Jazz-Age Flatbush House With Period Charm, Parking Asks $2.1 Million
This roomy single-family boasts a new kitchen and period details like parquet floors, wainscoting, and a brick mantel.

Photo via Serhant
With early 20th century character inside and out, this single-family in Flatbush offers an updated kitchen along with a driveway and garage. The brick house at 216 East 21st Street also has a generous amount of bedroom space.
It’s one of a pair of semi-detached houses, and the design of the dwellings was perhaps inspired by a neighboring development. The brick houses sit across the street from, but not within, the Albemarle-Kenmore Terraces Historic District. The neo-Federal houses within the district were designed by architects Slee & Bryson and completed between 1916 and 1917 for developer Mabel Bull.
While these two houses share some similar architectural vocabulary, they were constructed a bit later, in 1921, for owner Gregory Weinstein and designed by architects Silverstein & Infanger. The houses were advertised in 1922, as 216 and 220 Kenmore Place, as each having nine rooms, front and rear porches, and brick garages. Weinstein ultimately appears to have hung on to his investment instead as he lived at No. 216 with wife Eugenia until his death in 1953. He also maintained ownership of No. 220 into at least the 1940s, according to an i-card for the house.
No. 216 last sold in 2016, and an old listing shows that a renovation after the sale kept details like a brick mantel, parquet floors, stair, wainscoting, and columned doorway, while updating the kitchen and creating an expanded mudroom. The baths — one each on the two bedroom floors — are not shown.

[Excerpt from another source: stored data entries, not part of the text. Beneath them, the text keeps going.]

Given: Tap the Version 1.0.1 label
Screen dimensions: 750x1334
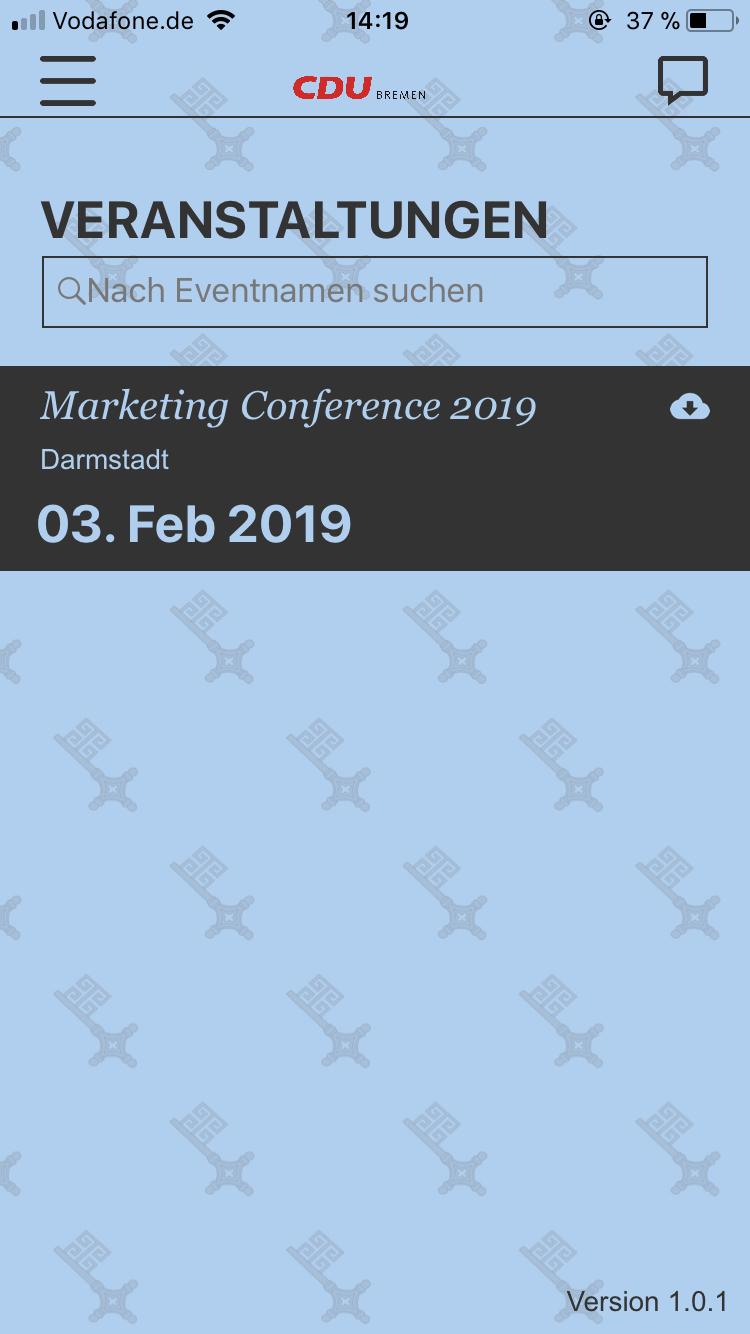Looking at the screenshot, I should pos(646,1301).
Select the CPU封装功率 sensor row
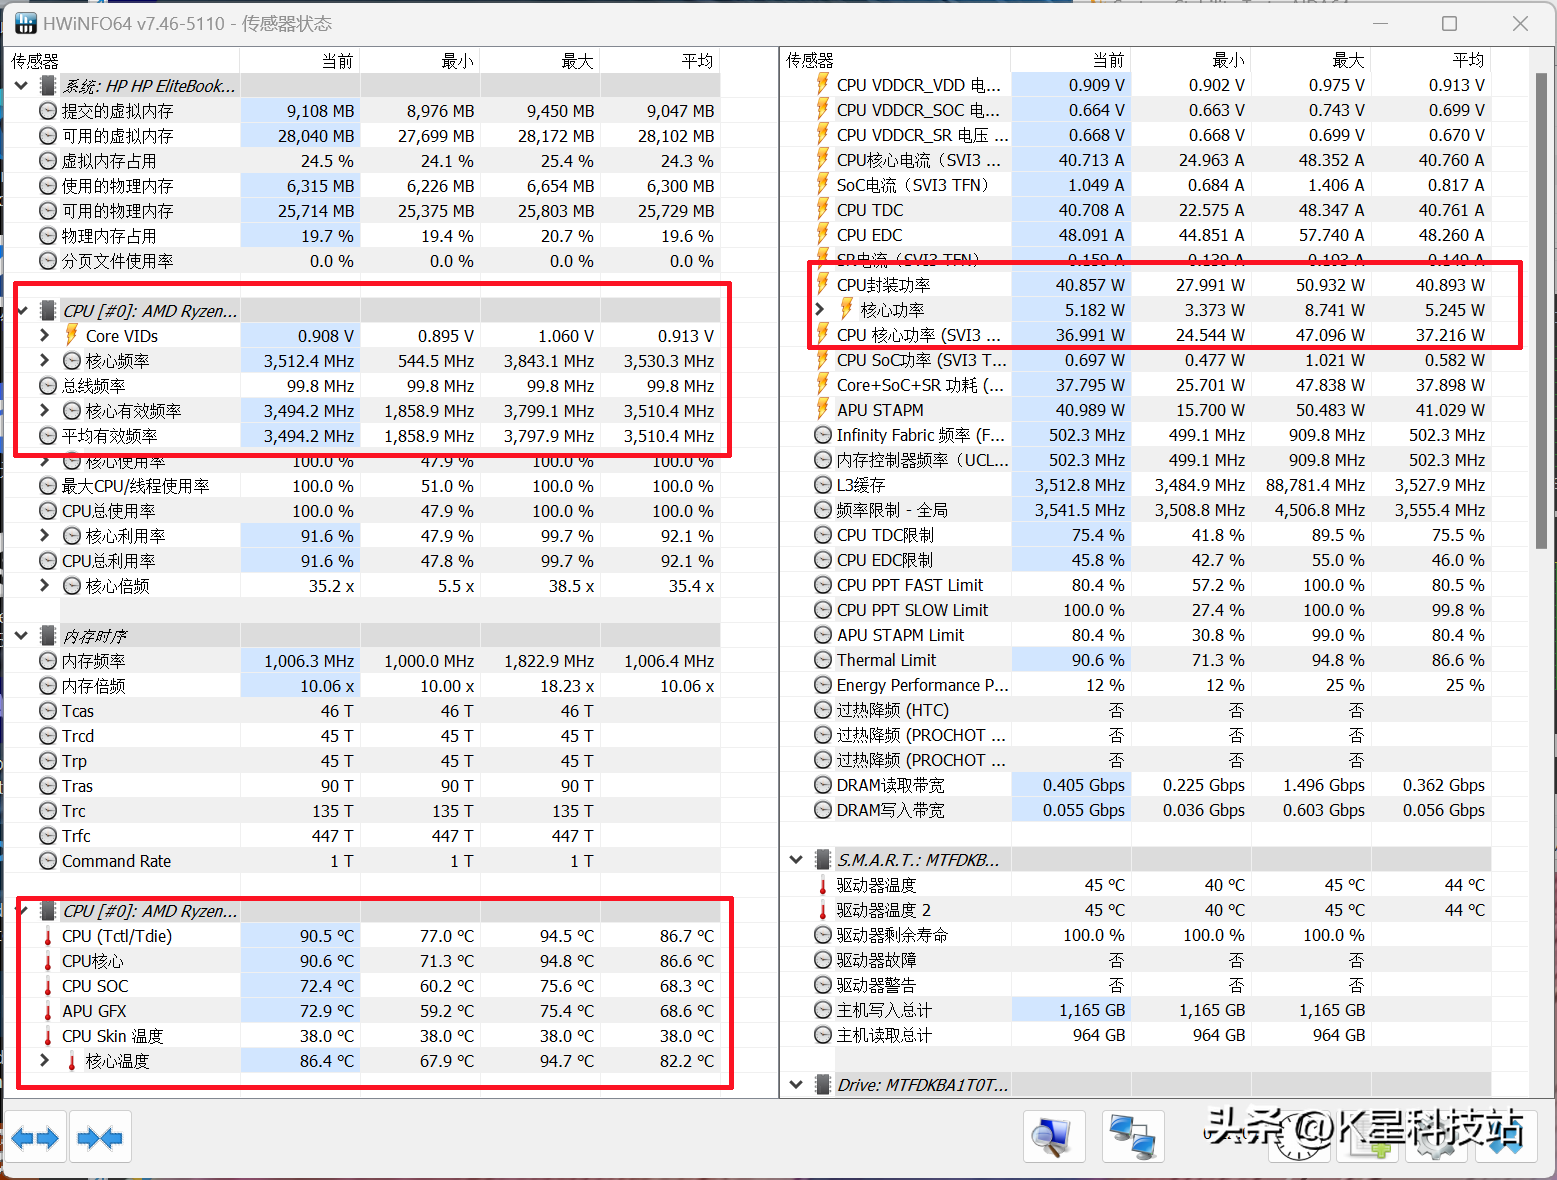 coord(920,285)

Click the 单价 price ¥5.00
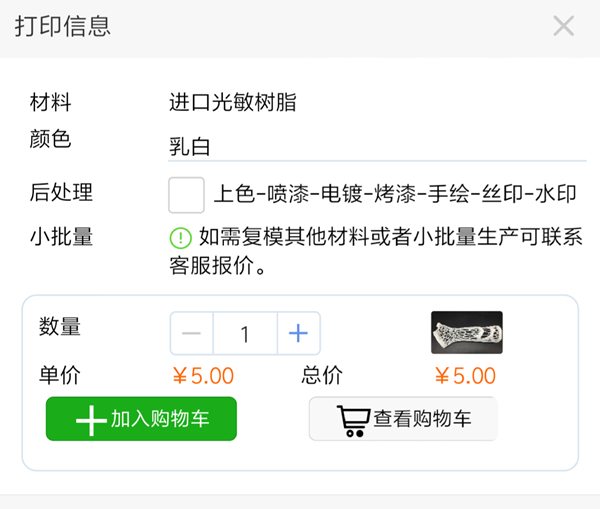[203, 376]
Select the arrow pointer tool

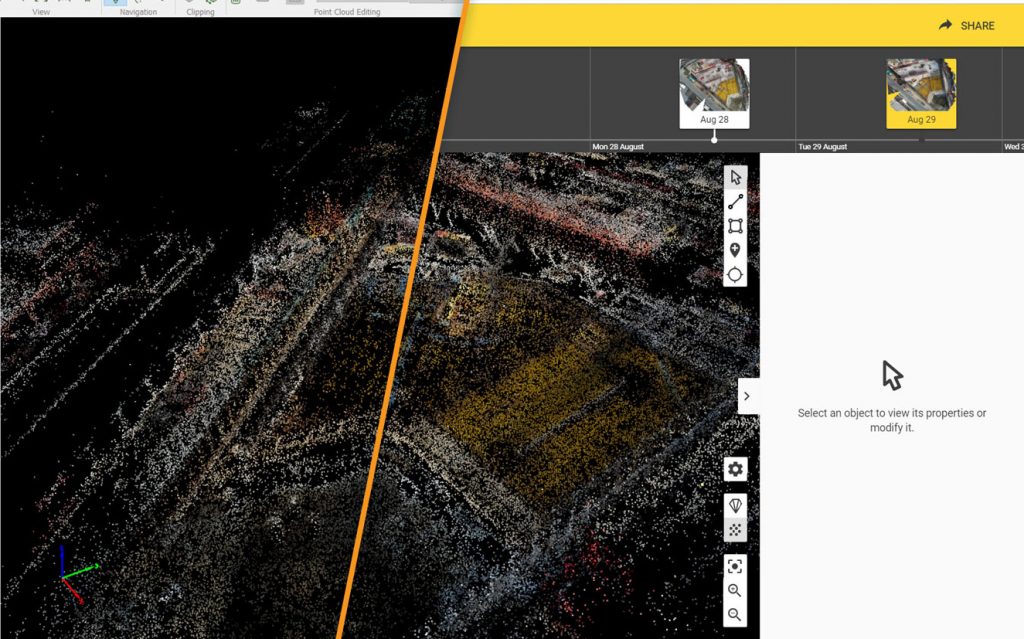pyautogui.click(x=735, y=177)
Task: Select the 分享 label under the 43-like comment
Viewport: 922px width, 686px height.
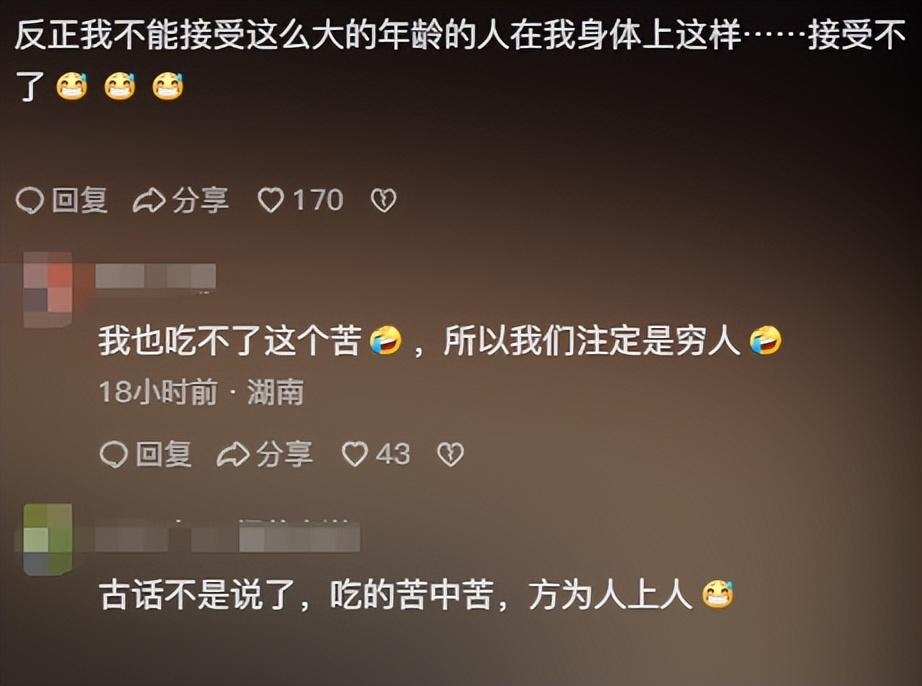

On the main level, the interior entry door appears of the period, and fluted columns support a wide doorway between the stair hall and the living room.

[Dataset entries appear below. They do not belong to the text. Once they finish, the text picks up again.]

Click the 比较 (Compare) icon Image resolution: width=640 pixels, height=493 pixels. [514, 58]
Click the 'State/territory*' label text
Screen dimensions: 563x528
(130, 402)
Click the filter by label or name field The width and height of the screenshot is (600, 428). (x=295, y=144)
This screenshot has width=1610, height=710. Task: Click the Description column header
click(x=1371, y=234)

The latter’s bay window overlooks the front patio, and the aforementioned brick mantel is now painted a creamy white. The living room, like many in the house, has two exposures.
In the dining room beyond, the wainscoting, plate shelf, walls, and ceiling have all been painted a moody green. A set of French doors leads to the mudroom while another door opens into the kitchen.
It is light and bright in the kitchen, with two exposures, white upper and wood lower cabinets, and a white apron sink. Period-appropriate white subway tile forms a high wainscot, while the floor is covered in black and white tile.
On the second level, a sleeping porch reachable via another bedroom faces the rear yard — a configuration that was fairly typical for the time. Another bedroom faces the street, and all three rooms are generously sized.
On the third floor are three more bedrooms, two on the smaller side and a third, larger bedroom facing the street.
In addition to a bit of garden space in the front and the patio, which has room for planters and seating, there is a rear yard. The listing photo shows it as a bit of a blank canvas comprising an expanse of mulch and a large tree — perhaps with potential for an owner with a green thumb.
Other updates to the house since 2016 include a whole house electrical upgrade, a new roof, and new windows. The water main was also replaced and the sewage line inspected, according to the broker. Listing photos show baseboard heating.
Listed by Jeffrey St. Arromand and Tricia Lee of Serhant, the house is priced at $2.1 million. What do you think?